The first Fall ECLST in York started today has anyone gone? I am planning on going tomorrow and would like to hear a report.


----------



## Nicholas Savatgy (Dec 17, 2008)

Heard from a few the show was very week, not a lot of layouts and not a lot of selling vendors, and not alot of traffic thru the doors... they should stick with the spring show and even that is getting old.... same vendors same displays gets boaring time for a change......


----------



## lownote (Jan 3, 2008)

I was there for about three hours yesterday. It was much less crowded than the Spring show, which I didn't mind because the Spring show I find gets a little irritating. There were some vendors missing that I had hoped to see, and less layouts in the other room, but the upside for me was I could talk to people more and it was less crazy. I liked the smaller scale, to be honest, but then it's a less than two hour drive for me, and if you are coming from farther away you want there to be more stuff. 

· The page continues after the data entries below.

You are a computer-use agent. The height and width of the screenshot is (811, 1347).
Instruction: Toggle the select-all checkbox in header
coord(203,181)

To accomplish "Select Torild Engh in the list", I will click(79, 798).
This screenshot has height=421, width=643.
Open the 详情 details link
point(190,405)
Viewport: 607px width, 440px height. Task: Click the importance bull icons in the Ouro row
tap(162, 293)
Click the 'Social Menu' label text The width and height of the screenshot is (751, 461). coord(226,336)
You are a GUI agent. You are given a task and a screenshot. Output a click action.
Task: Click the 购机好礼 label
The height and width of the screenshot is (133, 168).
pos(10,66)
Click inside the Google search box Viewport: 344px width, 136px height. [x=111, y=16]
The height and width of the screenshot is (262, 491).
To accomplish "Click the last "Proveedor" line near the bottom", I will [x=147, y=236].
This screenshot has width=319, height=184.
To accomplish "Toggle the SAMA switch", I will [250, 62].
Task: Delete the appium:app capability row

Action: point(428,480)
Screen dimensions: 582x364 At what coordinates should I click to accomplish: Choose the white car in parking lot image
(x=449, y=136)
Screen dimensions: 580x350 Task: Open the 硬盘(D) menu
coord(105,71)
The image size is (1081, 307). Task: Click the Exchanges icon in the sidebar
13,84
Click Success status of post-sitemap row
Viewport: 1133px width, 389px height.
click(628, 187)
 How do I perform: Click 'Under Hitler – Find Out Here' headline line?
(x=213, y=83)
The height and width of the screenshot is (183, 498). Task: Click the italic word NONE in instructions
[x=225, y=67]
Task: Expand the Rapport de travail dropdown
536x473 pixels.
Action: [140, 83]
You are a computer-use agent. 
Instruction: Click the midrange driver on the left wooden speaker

I found a few excellent bargains. Train-Li seemed to be doing A LOT of business when I was there. USAT seemed to be selling a lot of stuff. 


Saw the USAT center cupola caboose prototype--what an excellent model. It's sized very nicely, great detail, although it's small. Were the prototypes small? I think so. I will _definitely _be ordering a couple of those. Power pickup is by plungers/carbon brushes on the wheels. That I might change out for ball bearings. But it's a really great looking caboose. They had a sign saying it would be out "December/January."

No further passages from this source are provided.